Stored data
Start of Block

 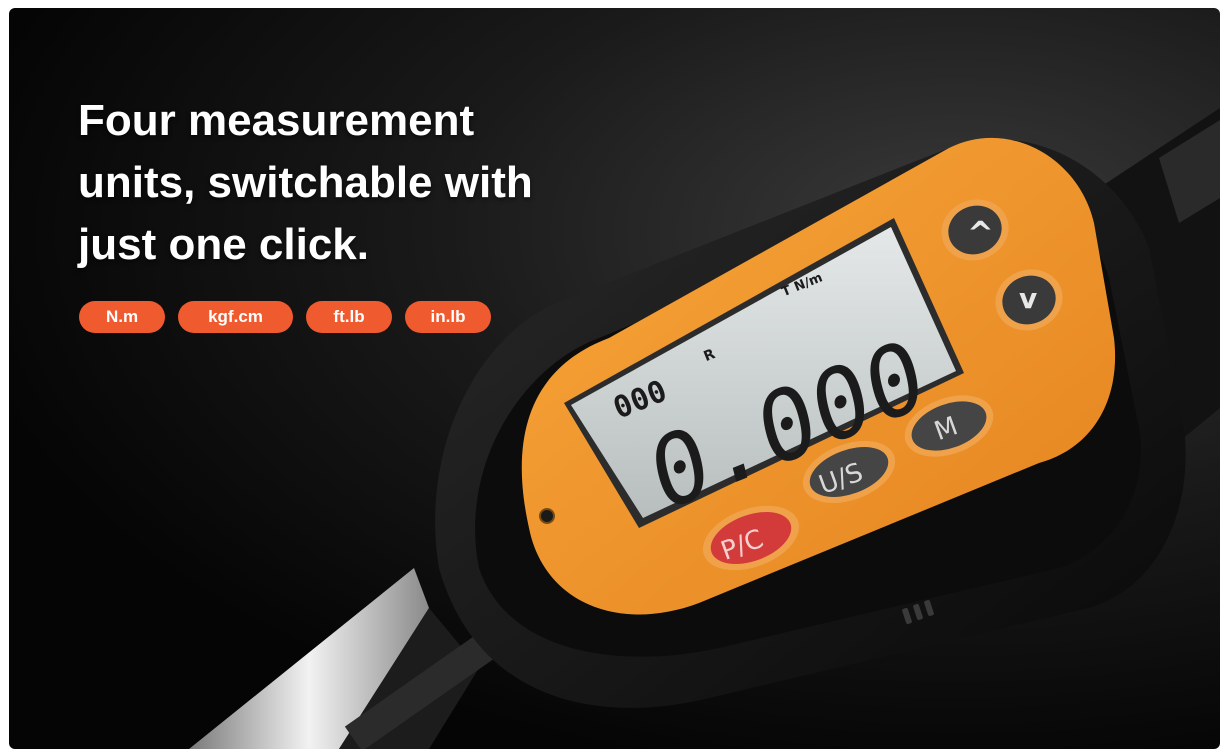 I want to click on unit-list: N.m kgf.cm ft.lb in.lb, so click(x=285, y=317).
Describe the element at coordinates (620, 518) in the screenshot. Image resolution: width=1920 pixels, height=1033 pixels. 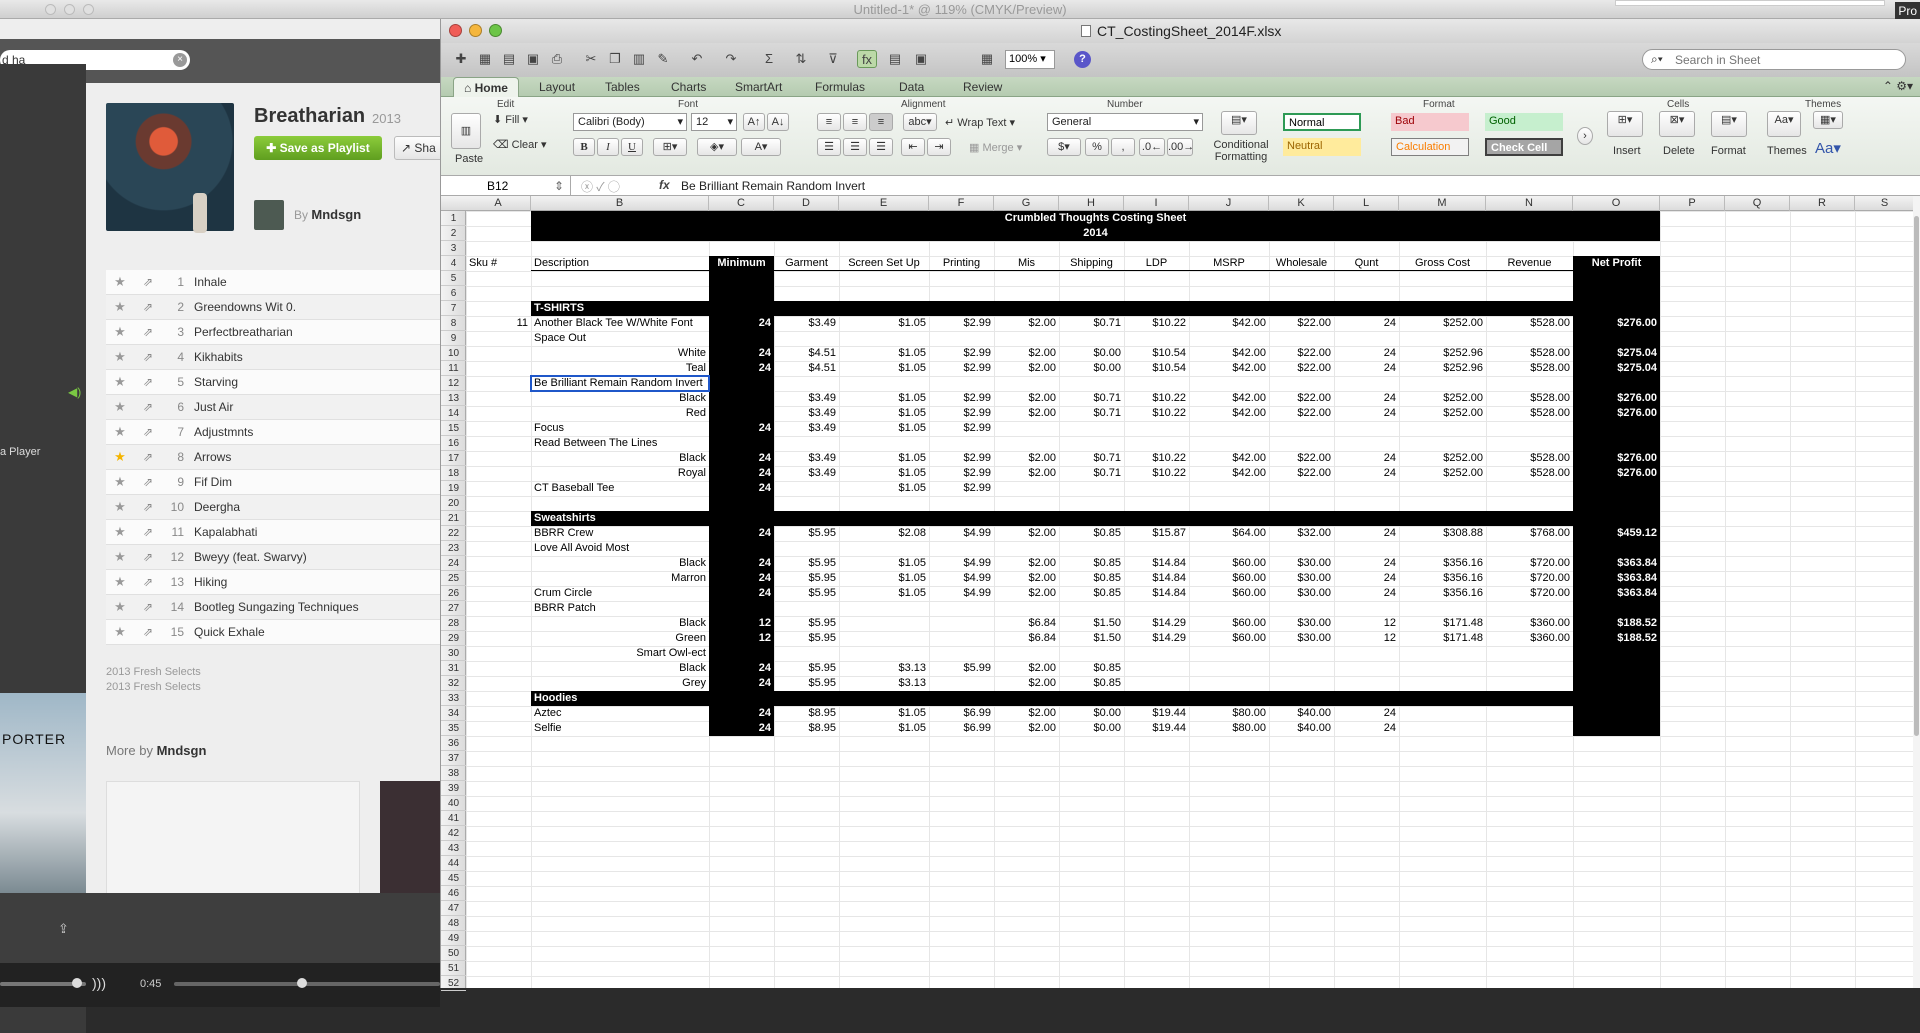
I see `section-label: Sweatshirts` at that location.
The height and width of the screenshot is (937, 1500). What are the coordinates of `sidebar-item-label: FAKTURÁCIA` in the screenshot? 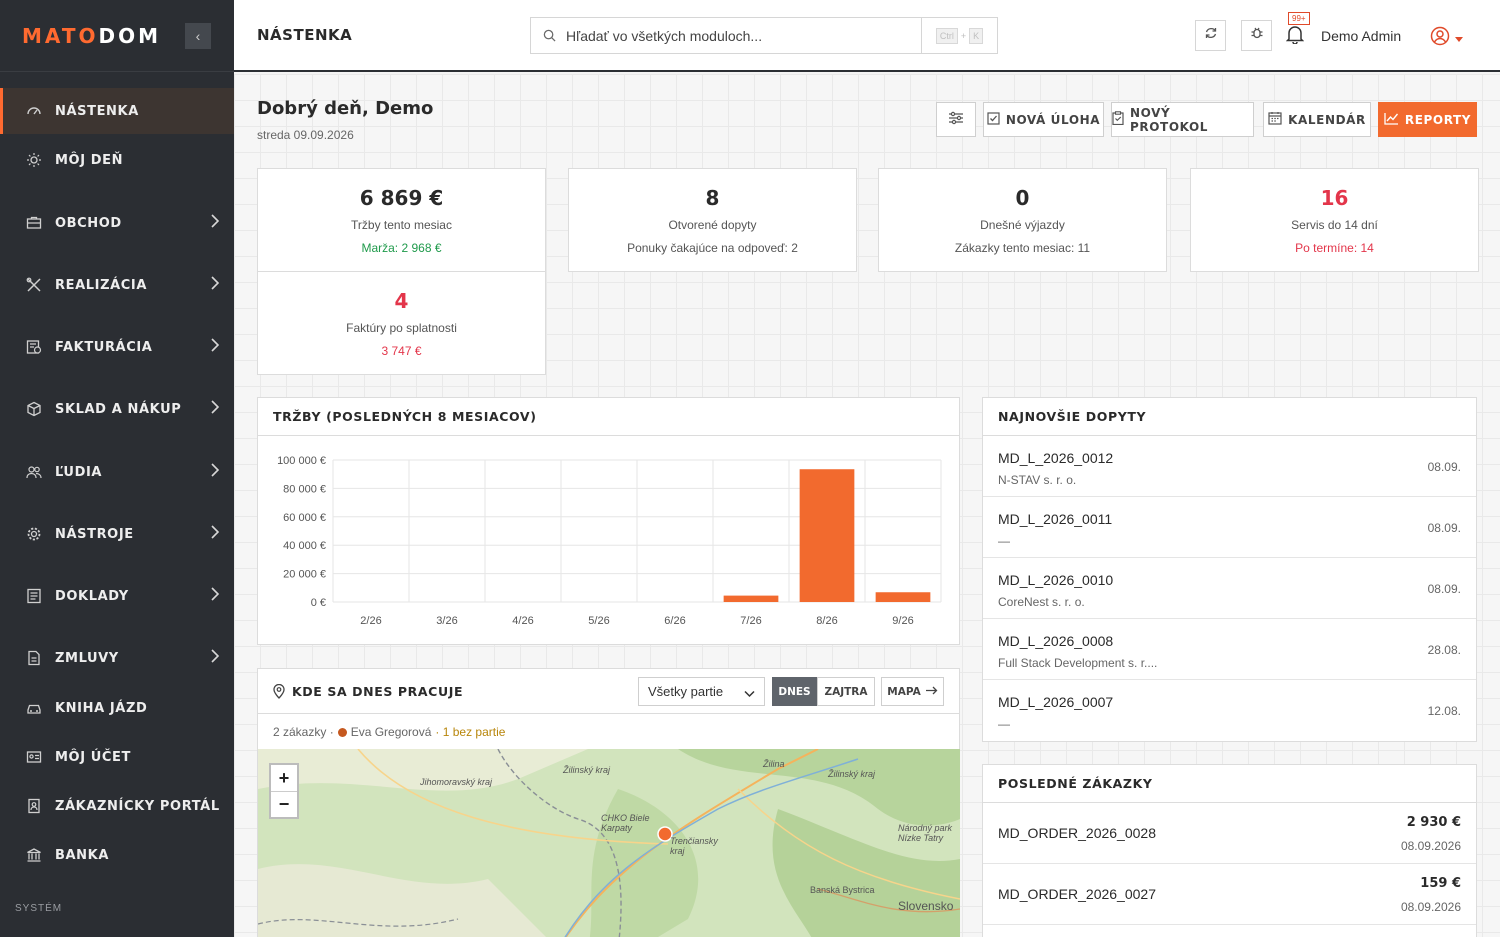 It's located at (104, 347).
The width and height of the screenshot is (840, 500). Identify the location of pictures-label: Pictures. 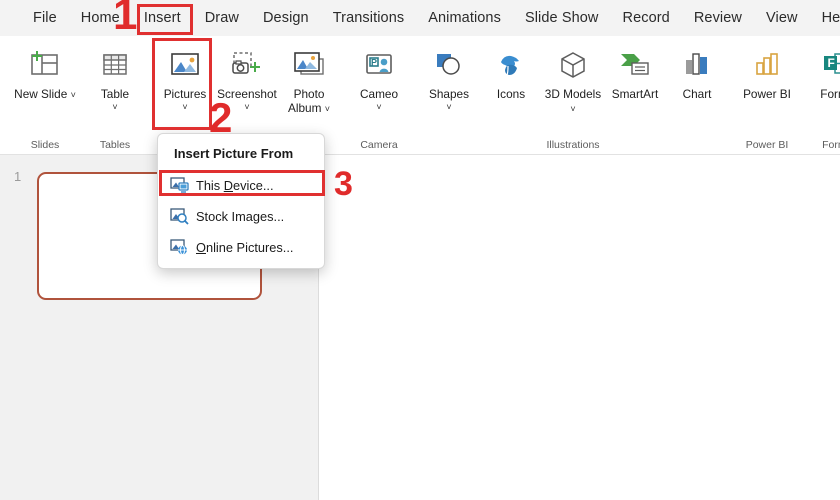
(185, 94).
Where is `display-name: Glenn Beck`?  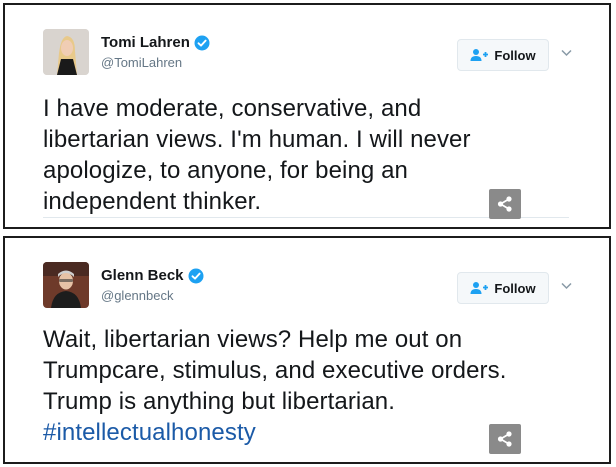 display-name: Glenn Beck is located at coordinates (142, 276).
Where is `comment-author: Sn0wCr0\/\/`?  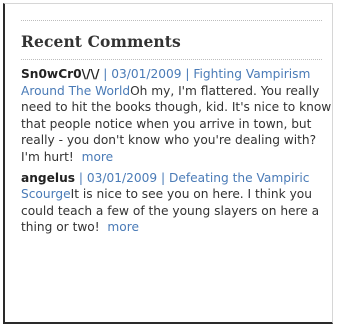
comment-author: Sn0wCr0\/\/ is located at coordinates (60, 74).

End of Block

• WHAT YOU NEED TO DO
Starting at the first line and ending at the line that contains "at that location.", write these lines out again with "screenshot" switched to "screen capture", all else unchanged and the pictures left out.

• EXERCISE RESULT
  I want to click on unit-list: N.m kgf.cm ft.lb in.lb, so click(x=285, y=317).
Describe the element at coordinates (620, 518) in the screen capture. Image resolution: width=1920 pixels, height=1033 pixels. 
I see `section-label: Sweatshirts` at that location.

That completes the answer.